As a city that is constantly developing and growing, London occasionally needs to make tough decisions about its heritage buildings. What will stay and what will go? Over the years many beautiful landmarks and buildings have fallen to the wrecking ball, but plenty of them have left their mark on the city. Nowadays the Heritage Listing system means that the most important and iconic buildings will never be destroyed, and London moves upwards and outwards to find ever more space. Here’s a look back at some of London’s former glories.
The Euston Arch once graced the entrance to Euston Station. Known colloquially as the “gateway to the midlands”, its grand pillared appearance proved to be rather controversial. A guide to London produced in 1851 described it as “gigantic and very absurd” – perhaps it was too showy for British sensibilities. It met its demise in 1961 during the remodelling of the station, when the current great hall was built. Sadly, once it had been torn down, architects realised they could have kept it after all – but the bizarre arch is now just a memory.
Crystal Palace lives on as the name of its former neighbourhood, but the building itself was short-lived. It was built in 1851 to house the Great Exhibition – a world-famous event showcasing the most important and mind-blowing innovations of the day.
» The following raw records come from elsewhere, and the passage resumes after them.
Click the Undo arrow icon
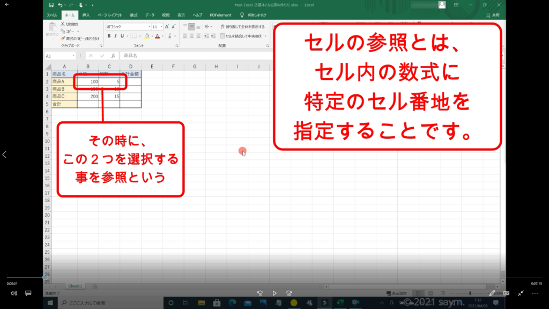The height and width of the screenshot is (309, 549). (x=60, y=5)
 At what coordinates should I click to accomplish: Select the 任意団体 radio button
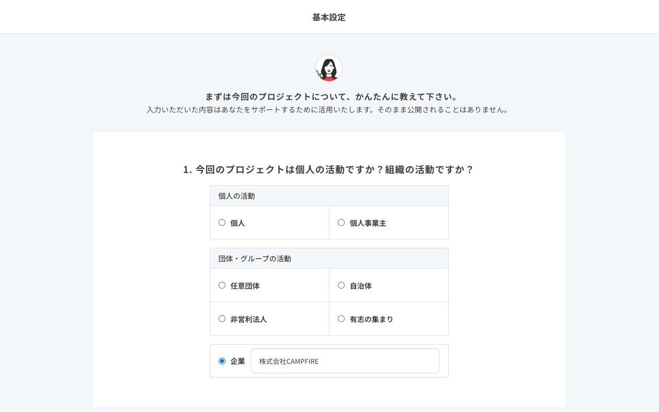pyautogui.click(x=222, y=285)
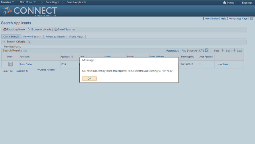This screenshot has height=144, width=255.
Task: Open Search Criteria help question icon
Action: coord(29,42)
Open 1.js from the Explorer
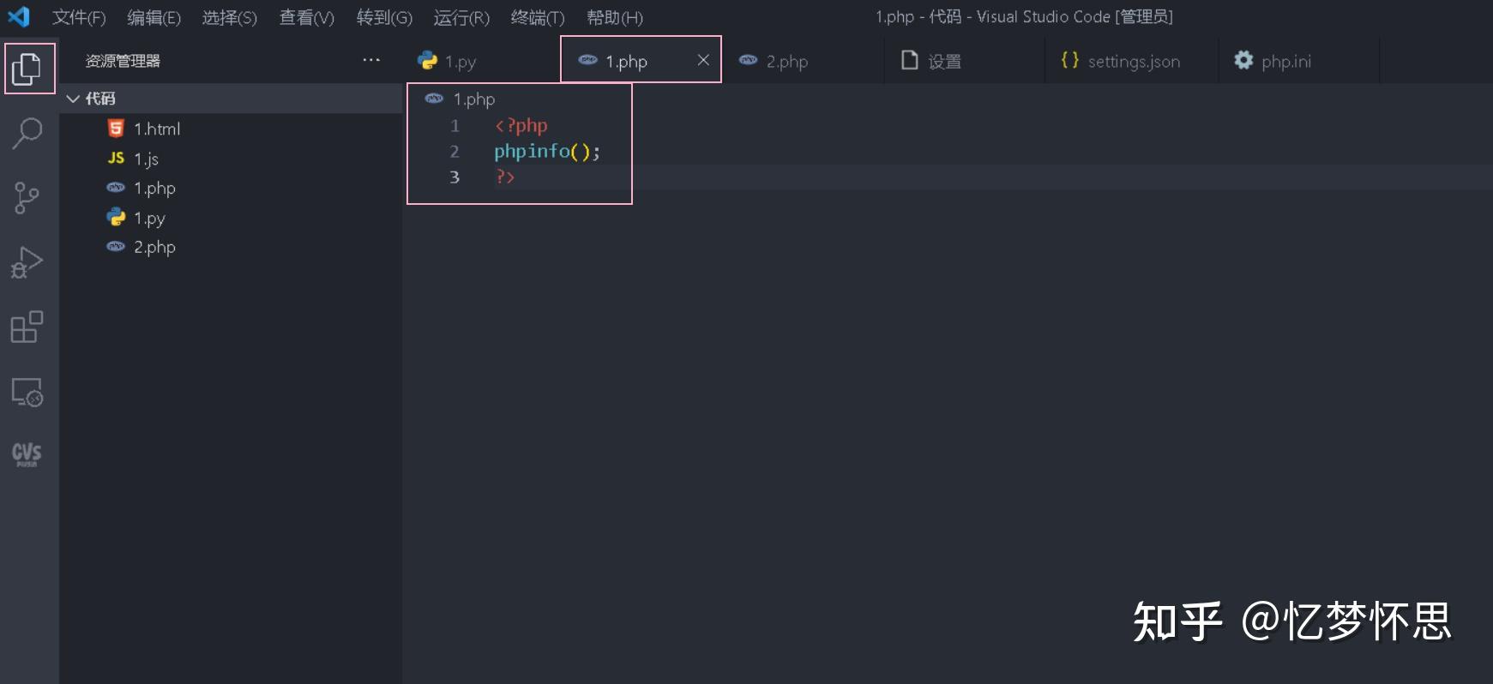 (x=147, y=158)
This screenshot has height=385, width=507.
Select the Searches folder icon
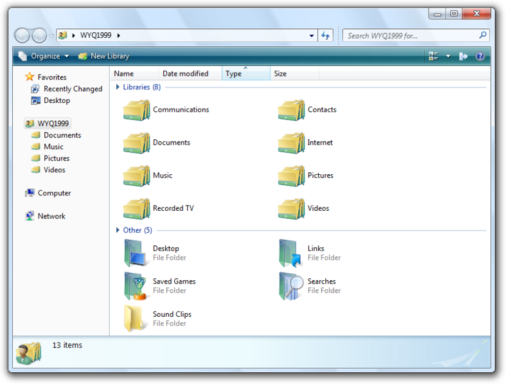click(x=290, y=286)
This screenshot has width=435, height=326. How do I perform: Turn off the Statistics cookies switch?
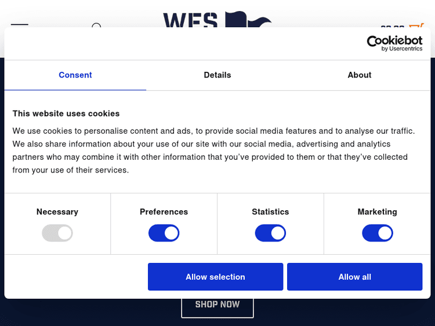tap(270, 233)
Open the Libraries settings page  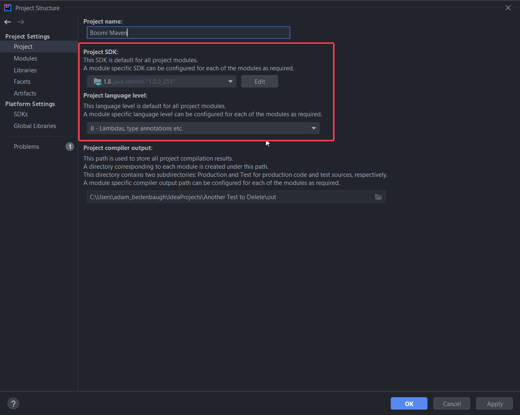coord(25,70)
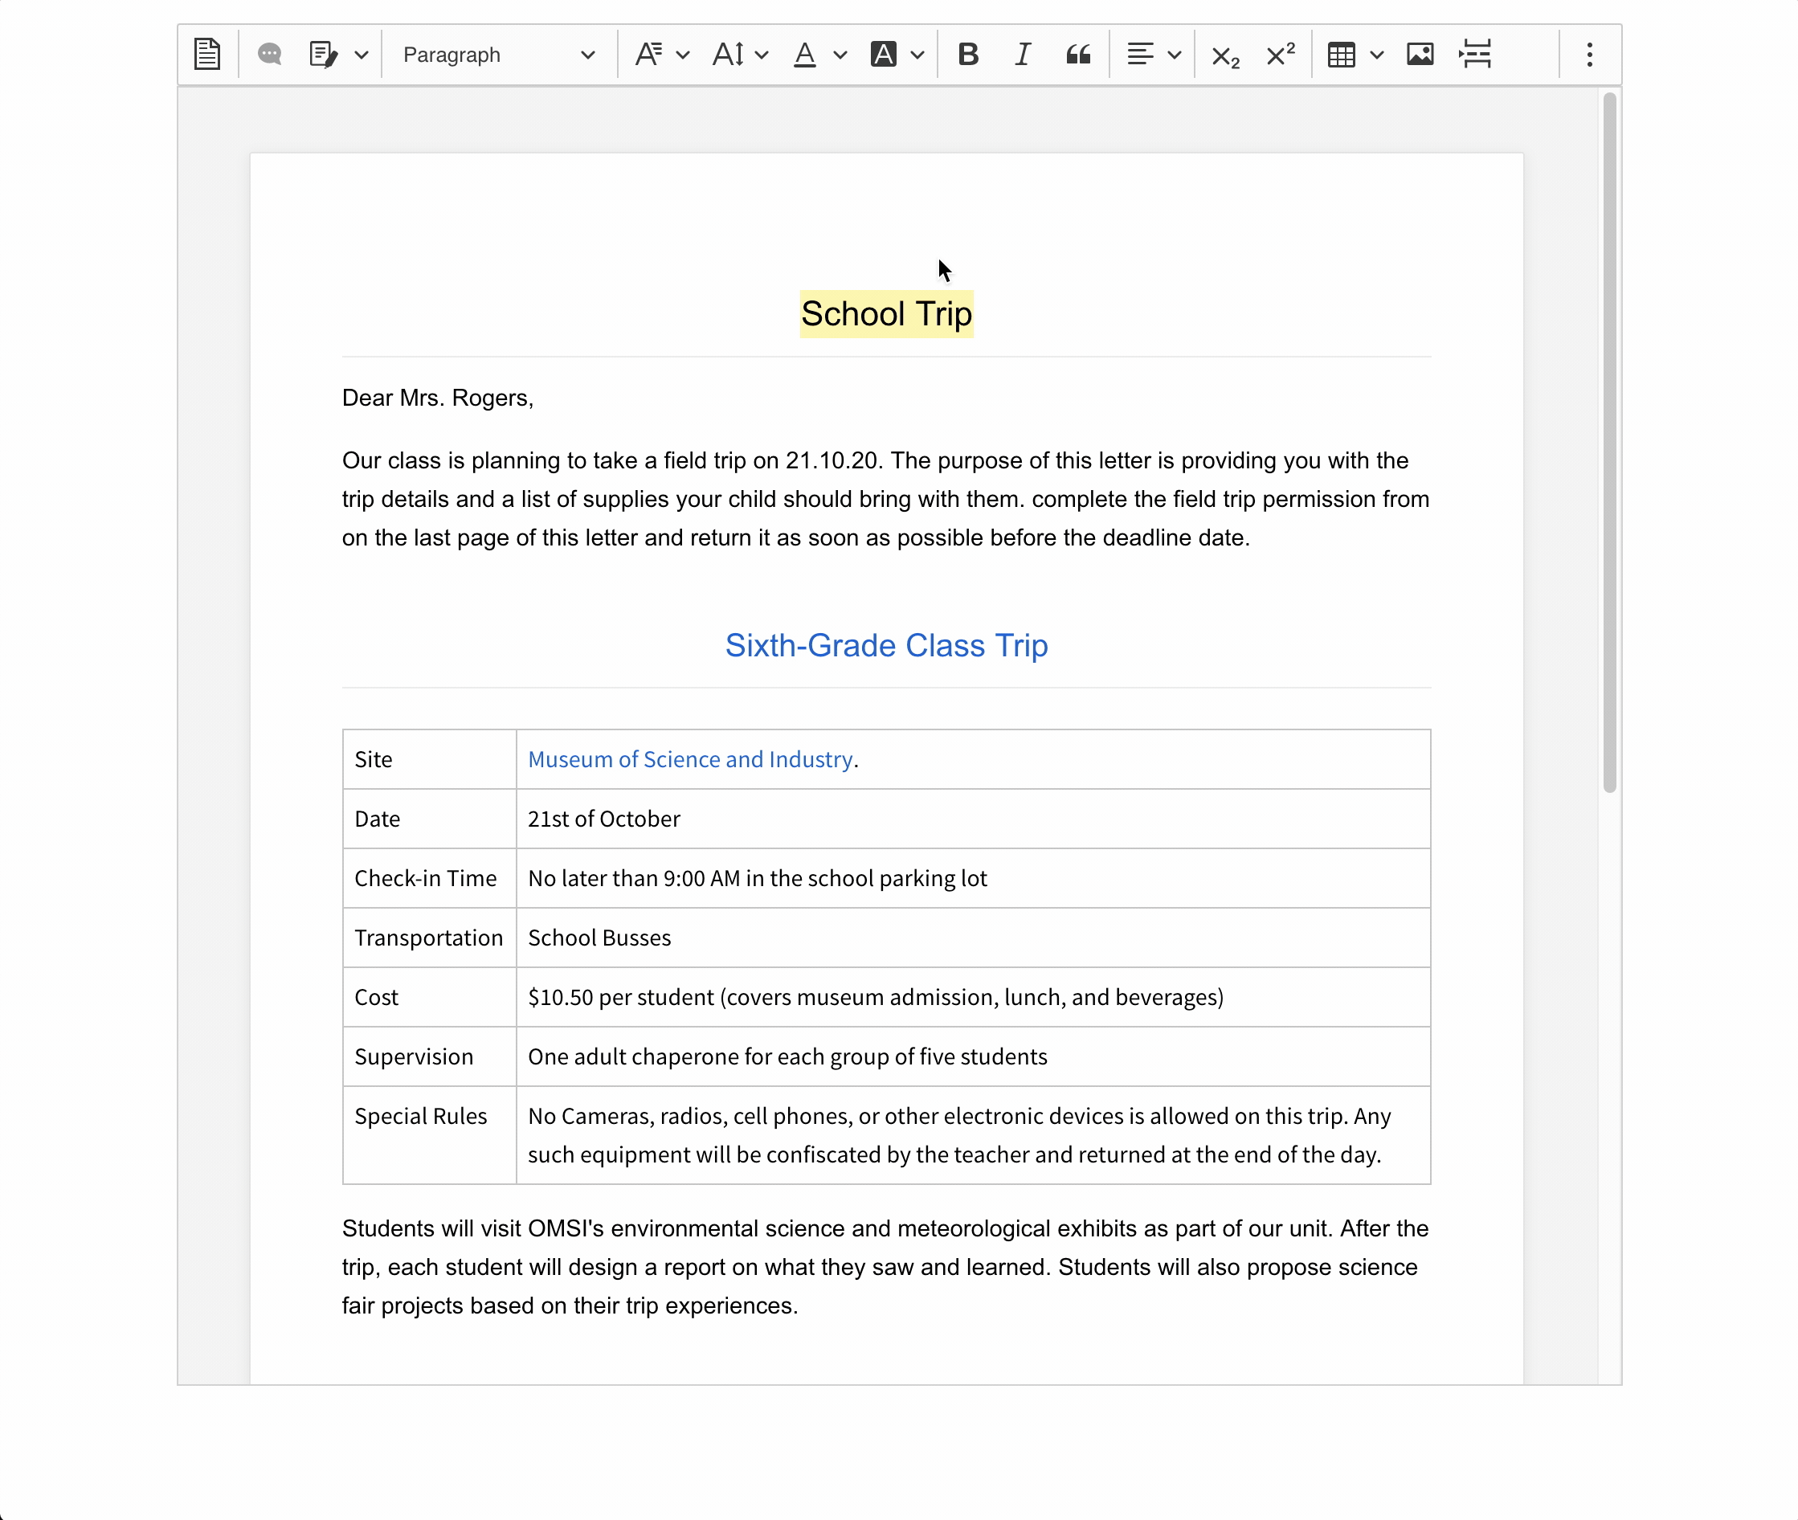Click the document title input field

[x=886, y=314]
Made from glass and iron, the palace itself was something to wonder at and cost £2 million. It covered 992,000 square feet, full of 100,000 objects from 15,000 exhibitors. It only stood in its original location for six months before it was moved to Sydenham Hill. In 1936, tragedy struck and, like so many other London icons, it was destroyed by fire.
The Palace of Whitehall was not an exhibition centre but a real palace. It was originally built in the 13th century by the then Duke of York, who named it York Place. Then King Henry VIII took it over and radically re-designed it; among other things, he added a recreation ground that included areas for jousting and cock-fighting. He lived there for much of his life and married two of his eight wives in its chapel, Jane Seymour and Anne Boleyn, before eventually dying there. The palace went on to take a further place in history by hosting the first ever performance of William Shakespeare’s The Tempest in 1611. But its days were numbered: the royals gradually came to prefer Kensington Palace, and it burned down in 1698.
Lowther Arcade would have been a welcome addition to London’s current shopping scene. Arcades lined with stores were the way to shop before malls were invented, and many of them still exist in the Piccadilly area. Lowther was located in the Strand and its specialty was toy shops; as you can imagine, it was very popular with children. Nowadays, Coutts Bank stands where thousands of children once delighted in toys…a sad day for everyone’s inner child.
Regents Park was once home to a modern wonder: its very own Colosseum. It was inspired by the original one in Rome, but this one was built in 1827 to house a painting bigger than anyone had ever created before: a 360 degree panoramic view of London. Understandably, the painter and owner of the Colosseum eventually went into debt and had to sell it. It was refurbished and reopened as a statuary in 1845, but eventually demolished in 1874.
The Royal Panopticon once stood in Leicester Square, an essential part of the Piccadilly London West End package. It was commissioned by royal charter to host lectures and exhibitions about science and art, but in 1858, just four years after it was built, it was sold to a circus. In 1871 it was renamed the Royal Alhambra Theatre, and it hosted plays and shows until it closed in 1936 – to be torn down and replaced by the current resident, the Odeon Cinema.
Many visitors are often left perplexed by London Bridge; they expect a grand sight like Tower Bridge, but in fact it’s pretty unassuming. The old tune “London Bridge Is Falling Down” isn’t talking about the current bridge either, because it’s actually the third London Bridge. The first became so jammed with buildings and shops that Parliament became worried that it would collapse; the bridge was cleared starting in 1758, and a new bridge was built in 1824. It didn’t last long either: it was sold in 1968 to an American who rebuilt it in Arizona.